(Screenshot grounding data)
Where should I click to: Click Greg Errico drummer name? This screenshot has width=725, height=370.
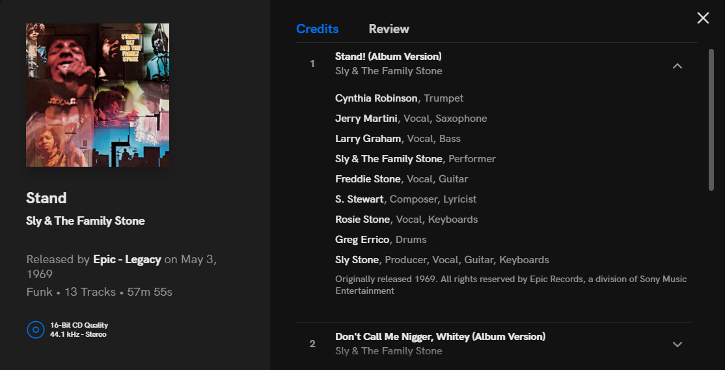(362, 240)
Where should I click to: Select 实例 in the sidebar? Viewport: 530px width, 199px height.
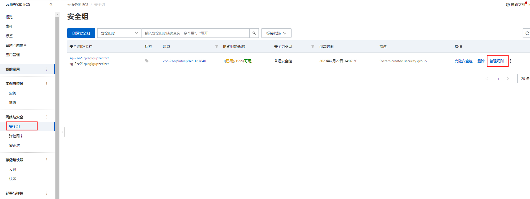13,93
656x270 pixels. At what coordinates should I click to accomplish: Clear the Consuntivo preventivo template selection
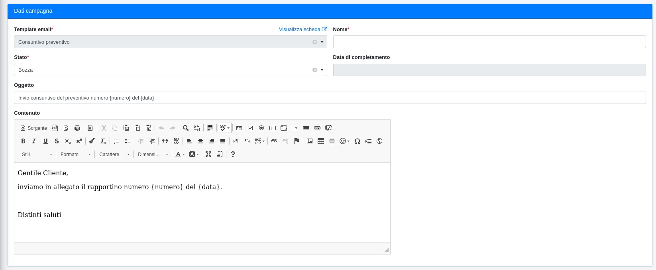pos(314,42)
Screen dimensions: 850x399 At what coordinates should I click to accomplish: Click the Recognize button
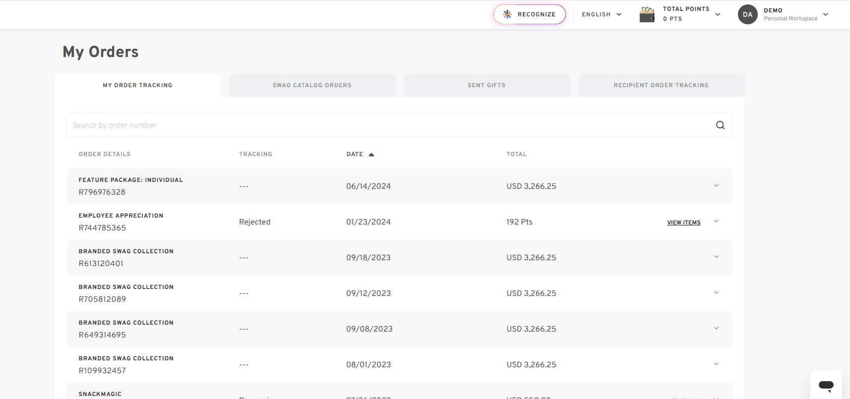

▸ **About this task**
We ask that the entries above be copied exactly, with the pictures omitted.

▸ **Response to the task**
Where should I click to: Click Greg Errico drummer name? This screenshot has width=725, height=370.
(362, 240)
Where should I click to: Select 实例 in the sidebar? Viewport: 530px width, 199px height.
13,93
656x270 pixels. At what coordinates should I click to accomplish: Clear the Consuntivo preventivo template selection
pos(314,42)
Screen dimensions: 850x399 At what coordinates should I click to accomplish: Click the Recognize button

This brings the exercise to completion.